Data entries:
────────
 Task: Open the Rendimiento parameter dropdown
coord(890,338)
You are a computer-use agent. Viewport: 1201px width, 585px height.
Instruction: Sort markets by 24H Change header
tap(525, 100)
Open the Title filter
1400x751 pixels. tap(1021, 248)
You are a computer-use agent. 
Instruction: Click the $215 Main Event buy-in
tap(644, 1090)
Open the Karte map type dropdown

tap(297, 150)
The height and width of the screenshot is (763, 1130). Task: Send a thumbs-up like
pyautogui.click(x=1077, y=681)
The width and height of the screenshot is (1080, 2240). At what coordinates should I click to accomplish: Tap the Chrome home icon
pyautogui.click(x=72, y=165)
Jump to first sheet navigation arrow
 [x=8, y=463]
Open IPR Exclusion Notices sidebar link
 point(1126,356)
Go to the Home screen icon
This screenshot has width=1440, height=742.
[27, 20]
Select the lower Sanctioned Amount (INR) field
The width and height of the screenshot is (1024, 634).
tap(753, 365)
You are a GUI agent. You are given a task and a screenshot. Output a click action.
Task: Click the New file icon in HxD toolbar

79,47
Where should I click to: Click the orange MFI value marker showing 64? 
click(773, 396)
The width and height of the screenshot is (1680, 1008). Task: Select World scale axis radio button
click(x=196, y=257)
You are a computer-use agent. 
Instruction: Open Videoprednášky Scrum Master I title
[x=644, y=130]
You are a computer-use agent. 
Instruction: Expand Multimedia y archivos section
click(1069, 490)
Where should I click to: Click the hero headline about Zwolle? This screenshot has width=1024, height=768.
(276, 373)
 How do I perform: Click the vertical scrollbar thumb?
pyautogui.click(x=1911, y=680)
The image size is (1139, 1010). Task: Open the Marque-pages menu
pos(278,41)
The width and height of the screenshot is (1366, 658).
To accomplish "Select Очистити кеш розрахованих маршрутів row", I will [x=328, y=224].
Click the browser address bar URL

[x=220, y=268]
────────
Reproduce the line containing "The image size" and every line after it. Stop at the last line of the records, and add nothing.

> [OUTPUT FOR THIS EXERCISE]
The image size is (1139, 1010). Task: Open the Marque-pages menu
pos(278,41)
The width and height of the screenshot is (1366, 658).
To accomplish "Select Очистити кеш розрахованих маршрутів row", I will [x=328, y=224].
Click the browser address bar URL

[x=220, y=268]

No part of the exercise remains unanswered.